Jim Inglis
- Born: James Messer Inglis 20 March 1928 Selkirk, Scotland
- Died: 20 November 2015 (aged 87) Selkirk, Scotland

Rugby union career
- Position: Prop

Amateur team(s)
- Years: Team / Apps / (Points)
- 1945-57: Selkirk
- –: King's Own Scottish Borderers

Provincial / State sides
- Years: Team / Apps / (Points)
- South
- -: Co-Optimists
- -: Scottish Borders

International career
- Years: Team / Apps / (Points)
- 1952: Scotland / 1 / (0)

= Jim Inglis =

Scotland international rugby union player & footballer

Jim Inglis (20 March 1928 – 20 November 2015) was a Scotland international rugby union footballer, who played as a Prop.

==Rugby union career==

===Amateur career===

Inglis played for Selkirk.

Inglis won the unofficial Scottish championship with Selkirk in the 1952-53 season as well as winning the Border League.
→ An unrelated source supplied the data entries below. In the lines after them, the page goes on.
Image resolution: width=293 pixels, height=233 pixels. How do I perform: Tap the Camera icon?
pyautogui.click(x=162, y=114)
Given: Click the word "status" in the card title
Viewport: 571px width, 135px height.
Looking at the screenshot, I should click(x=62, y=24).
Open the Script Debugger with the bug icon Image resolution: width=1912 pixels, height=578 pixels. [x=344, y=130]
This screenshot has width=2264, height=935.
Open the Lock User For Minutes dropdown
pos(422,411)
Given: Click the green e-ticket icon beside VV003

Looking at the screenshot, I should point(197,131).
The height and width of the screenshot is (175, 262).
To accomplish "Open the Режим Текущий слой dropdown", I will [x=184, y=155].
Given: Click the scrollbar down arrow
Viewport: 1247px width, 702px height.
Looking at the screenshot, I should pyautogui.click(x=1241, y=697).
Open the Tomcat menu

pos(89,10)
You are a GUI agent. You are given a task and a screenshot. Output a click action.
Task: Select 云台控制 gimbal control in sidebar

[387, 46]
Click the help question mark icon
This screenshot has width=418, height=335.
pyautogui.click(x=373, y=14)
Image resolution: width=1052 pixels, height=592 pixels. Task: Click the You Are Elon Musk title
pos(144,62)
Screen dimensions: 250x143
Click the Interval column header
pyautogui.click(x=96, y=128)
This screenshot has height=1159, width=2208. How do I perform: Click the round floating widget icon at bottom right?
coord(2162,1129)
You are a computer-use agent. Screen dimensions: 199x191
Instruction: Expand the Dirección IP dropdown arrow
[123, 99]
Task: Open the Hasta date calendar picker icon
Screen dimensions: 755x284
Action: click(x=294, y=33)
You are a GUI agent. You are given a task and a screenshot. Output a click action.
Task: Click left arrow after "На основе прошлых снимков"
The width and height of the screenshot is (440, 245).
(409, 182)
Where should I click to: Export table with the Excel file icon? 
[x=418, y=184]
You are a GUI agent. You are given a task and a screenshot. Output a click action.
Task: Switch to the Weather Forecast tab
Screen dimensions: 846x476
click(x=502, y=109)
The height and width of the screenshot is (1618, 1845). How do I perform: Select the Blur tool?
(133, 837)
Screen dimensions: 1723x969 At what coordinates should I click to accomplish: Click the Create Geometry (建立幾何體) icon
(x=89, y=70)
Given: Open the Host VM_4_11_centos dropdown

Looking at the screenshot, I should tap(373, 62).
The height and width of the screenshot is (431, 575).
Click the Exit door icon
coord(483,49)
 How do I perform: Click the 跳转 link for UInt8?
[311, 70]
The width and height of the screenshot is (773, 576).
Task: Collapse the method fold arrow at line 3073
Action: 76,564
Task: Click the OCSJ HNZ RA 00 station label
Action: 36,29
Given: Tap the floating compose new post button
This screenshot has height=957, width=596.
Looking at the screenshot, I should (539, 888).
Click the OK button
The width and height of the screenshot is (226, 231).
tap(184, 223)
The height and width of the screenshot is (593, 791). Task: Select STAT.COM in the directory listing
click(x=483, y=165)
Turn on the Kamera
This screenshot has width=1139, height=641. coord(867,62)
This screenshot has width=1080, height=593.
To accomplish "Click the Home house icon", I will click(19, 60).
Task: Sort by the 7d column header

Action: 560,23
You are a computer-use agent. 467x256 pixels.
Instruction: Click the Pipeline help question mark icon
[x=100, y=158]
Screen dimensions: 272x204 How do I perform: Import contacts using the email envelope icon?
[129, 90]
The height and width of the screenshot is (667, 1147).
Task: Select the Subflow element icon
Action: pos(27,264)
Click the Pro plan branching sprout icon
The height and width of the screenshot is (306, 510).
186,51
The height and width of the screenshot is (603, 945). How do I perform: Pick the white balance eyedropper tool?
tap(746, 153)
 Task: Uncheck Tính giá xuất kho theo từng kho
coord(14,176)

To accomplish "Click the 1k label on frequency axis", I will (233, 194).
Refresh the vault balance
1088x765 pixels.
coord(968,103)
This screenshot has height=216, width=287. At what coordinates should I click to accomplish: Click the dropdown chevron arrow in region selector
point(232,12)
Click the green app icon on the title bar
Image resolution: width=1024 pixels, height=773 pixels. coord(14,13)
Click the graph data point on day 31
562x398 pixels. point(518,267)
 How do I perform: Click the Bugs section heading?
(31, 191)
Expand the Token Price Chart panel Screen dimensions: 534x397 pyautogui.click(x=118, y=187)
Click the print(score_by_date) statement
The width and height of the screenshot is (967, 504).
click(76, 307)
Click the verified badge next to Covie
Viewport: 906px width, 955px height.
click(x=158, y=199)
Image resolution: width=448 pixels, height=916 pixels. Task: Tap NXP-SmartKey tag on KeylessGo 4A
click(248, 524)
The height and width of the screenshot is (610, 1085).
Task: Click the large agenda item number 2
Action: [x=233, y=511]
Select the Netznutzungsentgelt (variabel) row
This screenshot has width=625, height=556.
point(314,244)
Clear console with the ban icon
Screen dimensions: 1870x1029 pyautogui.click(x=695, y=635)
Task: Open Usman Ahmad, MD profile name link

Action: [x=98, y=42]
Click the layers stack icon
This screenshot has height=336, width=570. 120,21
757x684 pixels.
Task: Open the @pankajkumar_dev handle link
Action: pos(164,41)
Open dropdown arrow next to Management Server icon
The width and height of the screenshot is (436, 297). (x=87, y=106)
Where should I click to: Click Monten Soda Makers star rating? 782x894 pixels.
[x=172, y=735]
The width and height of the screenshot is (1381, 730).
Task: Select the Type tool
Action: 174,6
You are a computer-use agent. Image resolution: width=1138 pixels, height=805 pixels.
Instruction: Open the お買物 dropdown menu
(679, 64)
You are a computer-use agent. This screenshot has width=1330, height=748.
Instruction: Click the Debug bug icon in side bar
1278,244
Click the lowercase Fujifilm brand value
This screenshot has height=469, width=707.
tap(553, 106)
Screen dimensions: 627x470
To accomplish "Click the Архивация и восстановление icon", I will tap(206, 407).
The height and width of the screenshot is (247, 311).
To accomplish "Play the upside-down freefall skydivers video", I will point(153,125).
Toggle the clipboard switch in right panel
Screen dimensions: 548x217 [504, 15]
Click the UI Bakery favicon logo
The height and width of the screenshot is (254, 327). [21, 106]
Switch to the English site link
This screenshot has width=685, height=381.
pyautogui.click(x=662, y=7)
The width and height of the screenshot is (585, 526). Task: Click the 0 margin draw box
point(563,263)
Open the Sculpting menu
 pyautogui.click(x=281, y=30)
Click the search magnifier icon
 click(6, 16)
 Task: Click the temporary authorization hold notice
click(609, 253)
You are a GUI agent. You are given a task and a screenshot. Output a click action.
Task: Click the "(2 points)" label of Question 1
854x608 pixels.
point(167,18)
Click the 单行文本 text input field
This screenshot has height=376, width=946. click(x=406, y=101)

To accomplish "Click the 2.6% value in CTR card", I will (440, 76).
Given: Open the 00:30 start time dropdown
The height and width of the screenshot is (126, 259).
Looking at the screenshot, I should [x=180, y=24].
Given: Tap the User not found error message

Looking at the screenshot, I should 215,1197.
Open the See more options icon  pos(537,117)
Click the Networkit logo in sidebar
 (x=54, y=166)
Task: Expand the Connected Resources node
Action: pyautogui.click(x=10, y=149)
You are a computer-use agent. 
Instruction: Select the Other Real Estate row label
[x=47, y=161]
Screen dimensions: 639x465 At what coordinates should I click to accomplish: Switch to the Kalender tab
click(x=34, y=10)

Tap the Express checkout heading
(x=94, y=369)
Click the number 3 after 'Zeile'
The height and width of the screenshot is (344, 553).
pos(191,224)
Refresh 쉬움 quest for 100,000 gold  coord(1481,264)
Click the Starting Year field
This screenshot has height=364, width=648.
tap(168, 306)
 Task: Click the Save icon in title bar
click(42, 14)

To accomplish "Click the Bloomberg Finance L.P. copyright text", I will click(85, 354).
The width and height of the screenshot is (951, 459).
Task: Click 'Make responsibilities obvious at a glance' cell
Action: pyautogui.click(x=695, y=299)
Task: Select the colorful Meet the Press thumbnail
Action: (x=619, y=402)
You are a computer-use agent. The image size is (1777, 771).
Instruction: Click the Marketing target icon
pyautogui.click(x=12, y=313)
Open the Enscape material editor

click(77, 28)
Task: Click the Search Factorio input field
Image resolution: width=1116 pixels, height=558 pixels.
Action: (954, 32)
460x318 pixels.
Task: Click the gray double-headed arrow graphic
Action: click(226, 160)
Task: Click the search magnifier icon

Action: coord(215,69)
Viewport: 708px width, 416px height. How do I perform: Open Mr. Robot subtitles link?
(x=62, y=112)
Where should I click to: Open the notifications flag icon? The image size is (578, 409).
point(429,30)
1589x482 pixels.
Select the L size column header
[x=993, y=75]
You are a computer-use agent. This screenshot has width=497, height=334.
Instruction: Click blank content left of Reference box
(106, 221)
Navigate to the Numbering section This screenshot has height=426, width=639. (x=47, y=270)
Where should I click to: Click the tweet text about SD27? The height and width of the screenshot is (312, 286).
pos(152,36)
During his time with the KOSB he played for their rugby side.

===Provincial career===

Inglis represented South. He played in the Scottish Inter-District Championship in its first season; 1953-54.

Inglis was also selected for the Co-Optimists and the Scottish Borderers.

===International career===

Inglis was capped for once, in 1952, in the Five Nations Calcutta Cup match against .

===Administration===

Inglis became President of Selkirk rugby club and the Border League.

Inglis received the Spirit of Rugby award in 2015, shortly before his death.

==Outside of rugby==

Inglis served in the King's Own Scottish Borderers.

For a short period he became a goalkeeper for Selkirk F.C.